### DATA FOR PROCESSING
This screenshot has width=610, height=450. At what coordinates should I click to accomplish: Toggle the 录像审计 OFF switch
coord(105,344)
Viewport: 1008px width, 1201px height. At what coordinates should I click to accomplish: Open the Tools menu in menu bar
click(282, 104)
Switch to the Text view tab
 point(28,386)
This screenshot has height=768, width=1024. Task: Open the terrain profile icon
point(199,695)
--
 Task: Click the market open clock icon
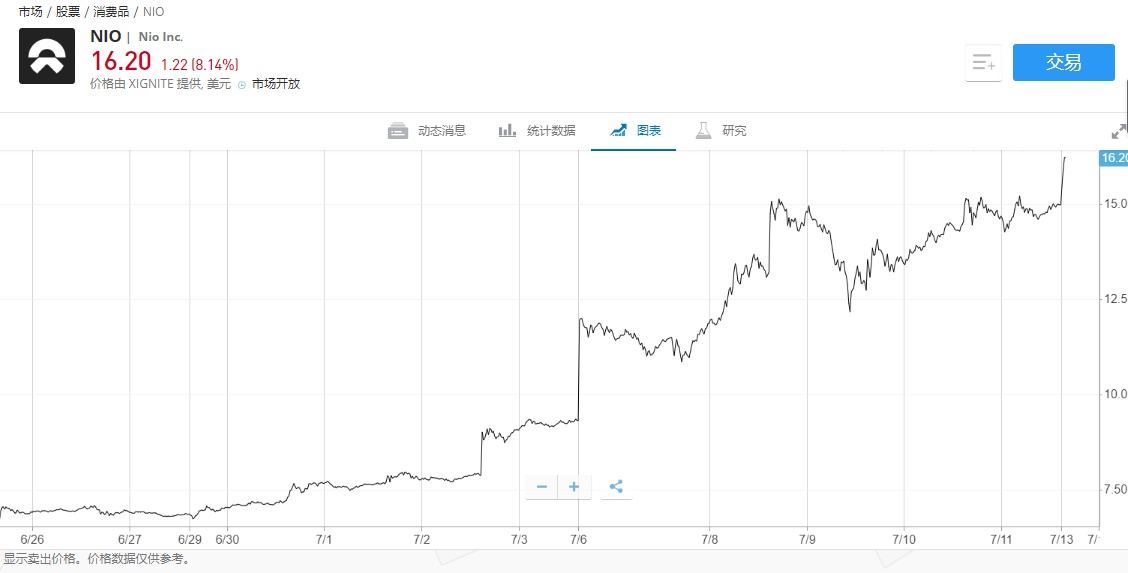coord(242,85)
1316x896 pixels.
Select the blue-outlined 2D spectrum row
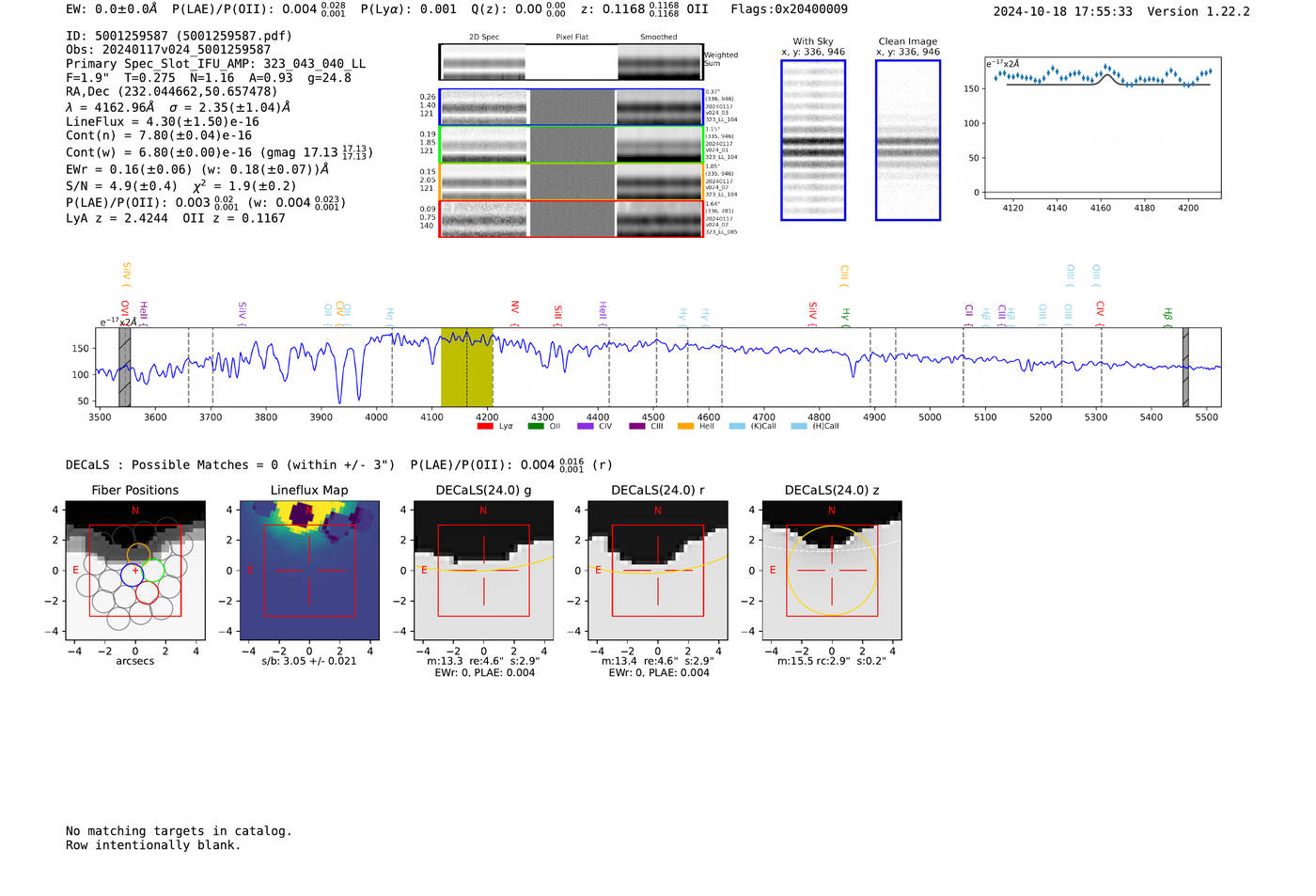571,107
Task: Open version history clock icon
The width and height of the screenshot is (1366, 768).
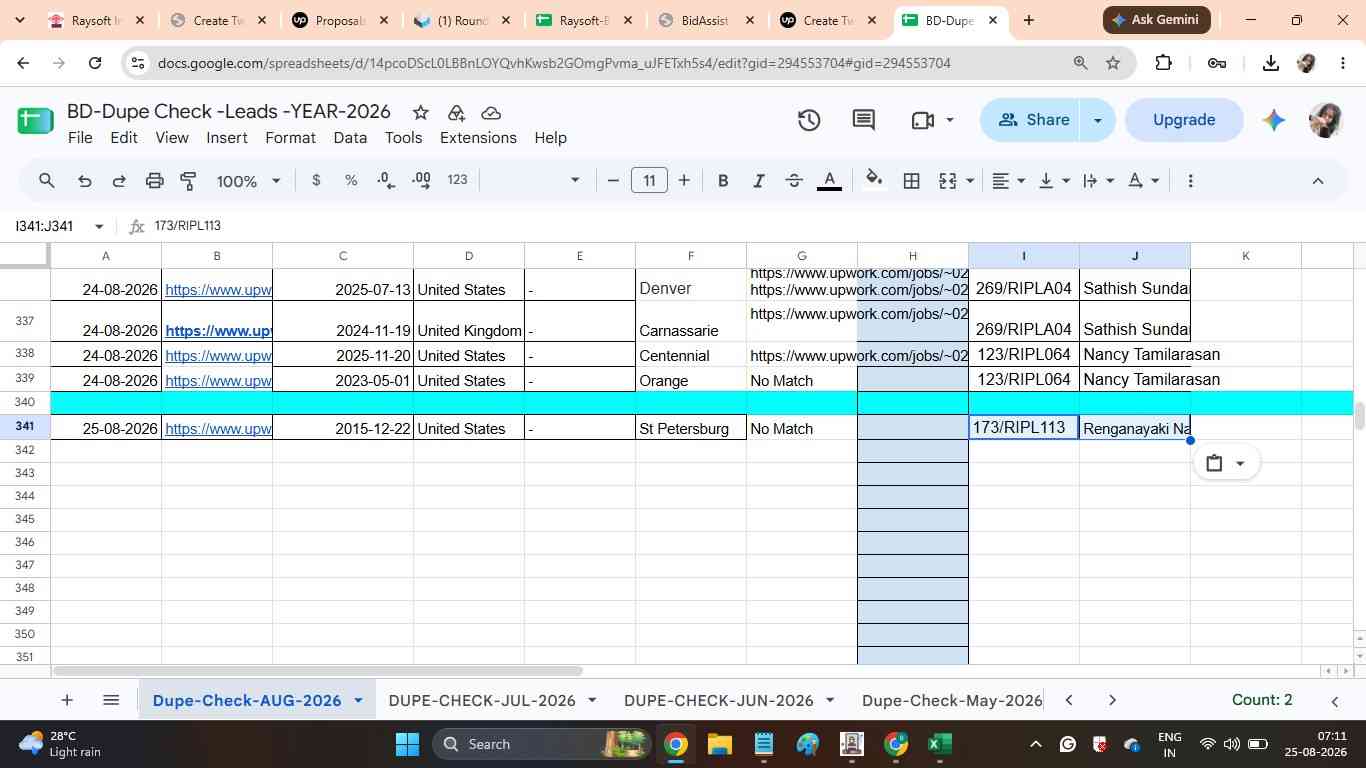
---
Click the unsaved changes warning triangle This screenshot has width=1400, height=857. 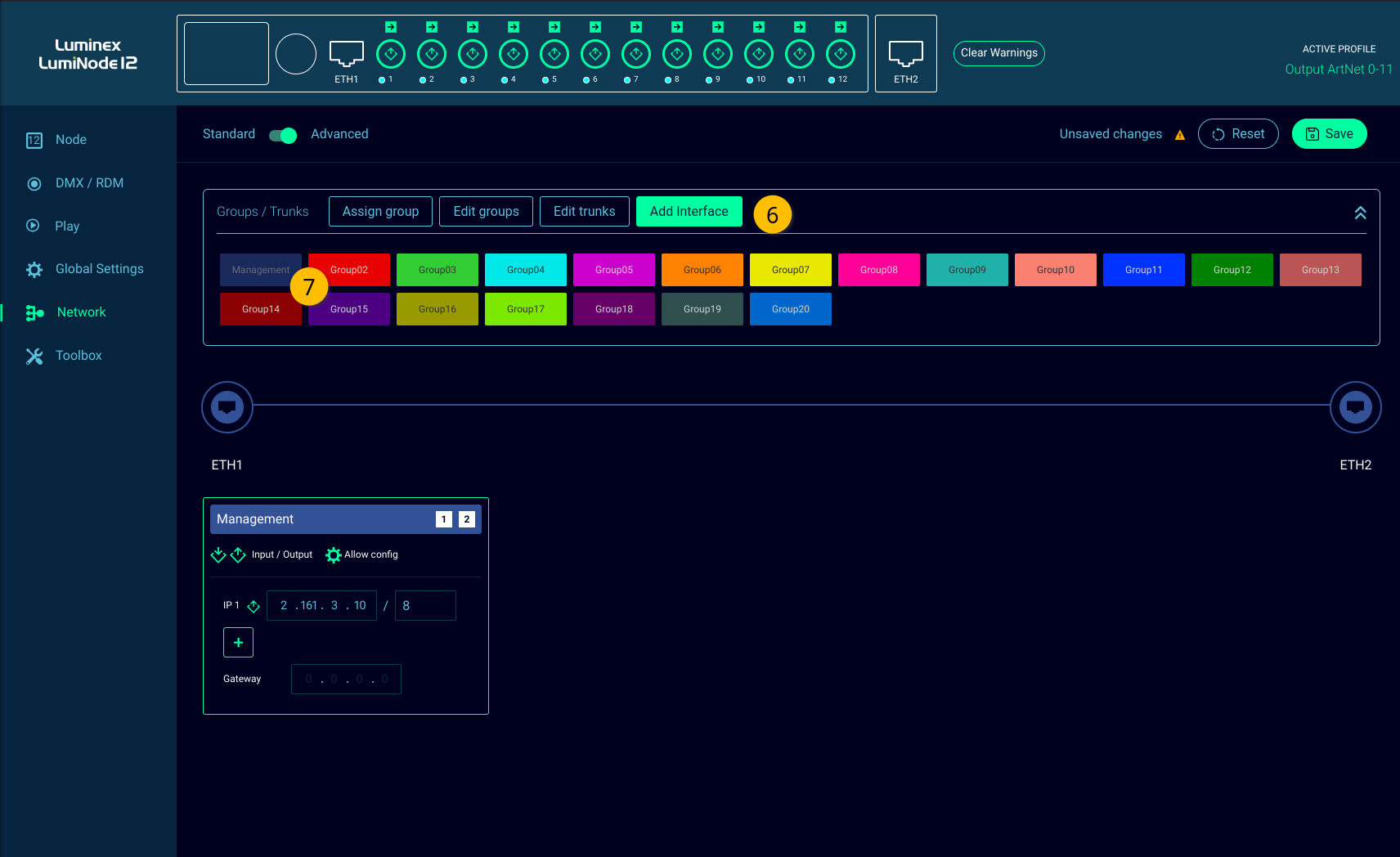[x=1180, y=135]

### TASK ITEM
From the records above, write out exactly the lines that begin at the line with "1316x896 pixels." and end at the line with "The width and". Pictures must not appear in the output.

### RESULT OF THIS EXERCISE
1316x896 pixels.
Select the blue-outlined 2D spectrum row
571,107
Task: Open version history clock icon
The width and height of the screenshot is (1366, 768).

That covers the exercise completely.